In 1981, a third electronic game is installed at the only arcade in Gresham, Oregon. The young flock to see the new title while the Iranian hostage crisis comes to a close in the world beyond.


Polybius has a plain black cabinet. The graphics are a single, glowing shade of green. The only movement is the player's cursor drawing lines to close irregular polygons, and the level clock counting down from 30 seconds. It feels more like school than a game. Most customers tune out and go back to playing Asteroids before learning the controls.

A couple of the kids have grown into patience, but the game tests them. The first to get past level 6 is Eutimio Rodriguez, the 13-year-old son of a bricklayer. He's the one who understands that the shape on level 6 needs to be rotated with the second stick for the gap to appear. It's not a triangle. It's a pyramid.
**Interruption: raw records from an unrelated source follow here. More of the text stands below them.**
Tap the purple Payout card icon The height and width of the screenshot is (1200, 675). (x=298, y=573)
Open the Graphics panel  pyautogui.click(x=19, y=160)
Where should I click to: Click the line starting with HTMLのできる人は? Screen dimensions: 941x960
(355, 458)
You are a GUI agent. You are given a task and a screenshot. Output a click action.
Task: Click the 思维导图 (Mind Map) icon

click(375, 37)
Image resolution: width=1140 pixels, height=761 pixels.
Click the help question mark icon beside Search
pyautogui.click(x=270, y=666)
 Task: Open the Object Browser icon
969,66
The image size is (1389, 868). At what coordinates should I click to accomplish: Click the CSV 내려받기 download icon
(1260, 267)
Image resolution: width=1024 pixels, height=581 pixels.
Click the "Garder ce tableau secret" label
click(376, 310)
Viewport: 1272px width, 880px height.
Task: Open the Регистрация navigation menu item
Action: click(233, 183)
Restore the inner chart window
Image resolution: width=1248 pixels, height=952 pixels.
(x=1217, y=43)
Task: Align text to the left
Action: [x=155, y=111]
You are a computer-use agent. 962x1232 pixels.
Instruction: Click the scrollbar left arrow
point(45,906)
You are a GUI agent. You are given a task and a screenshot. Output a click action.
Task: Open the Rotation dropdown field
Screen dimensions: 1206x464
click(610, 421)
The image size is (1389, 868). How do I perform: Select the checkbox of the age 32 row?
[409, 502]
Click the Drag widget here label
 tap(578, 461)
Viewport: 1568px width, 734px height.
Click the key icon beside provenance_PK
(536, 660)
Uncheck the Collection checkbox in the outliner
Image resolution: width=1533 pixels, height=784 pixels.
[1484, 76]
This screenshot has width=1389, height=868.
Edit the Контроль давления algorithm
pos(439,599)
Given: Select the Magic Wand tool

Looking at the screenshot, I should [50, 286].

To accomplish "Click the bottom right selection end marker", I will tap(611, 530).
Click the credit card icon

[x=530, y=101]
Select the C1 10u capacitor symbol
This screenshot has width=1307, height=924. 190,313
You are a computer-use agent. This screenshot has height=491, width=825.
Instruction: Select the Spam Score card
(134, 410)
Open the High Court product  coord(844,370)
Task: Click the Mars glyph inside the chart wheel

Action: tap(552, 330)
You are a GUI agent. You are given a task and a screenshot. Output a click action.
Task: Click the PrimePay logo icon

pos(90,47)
In the last hours of January 29th, while the clerk sweeps the candy wrappers into a pile on the brightly checkered floor of the Campground Arcade, Eutimio and his friends are stuck at level 16. Three times in a row, the clock hits zero and the game is over. The players groan and curse the name of Royal Road Entertainment, the only name on the splash screen.

An adult, playing Space Invaders in a suit and tie, makes an offhand remark. He seems to know the clerk and says he played the game in New York. He tells the kids to "Lift the stick." They hit level 24 over Super Bowl Sunday, mesmerized by the four-dimensional levels. They never see the man again.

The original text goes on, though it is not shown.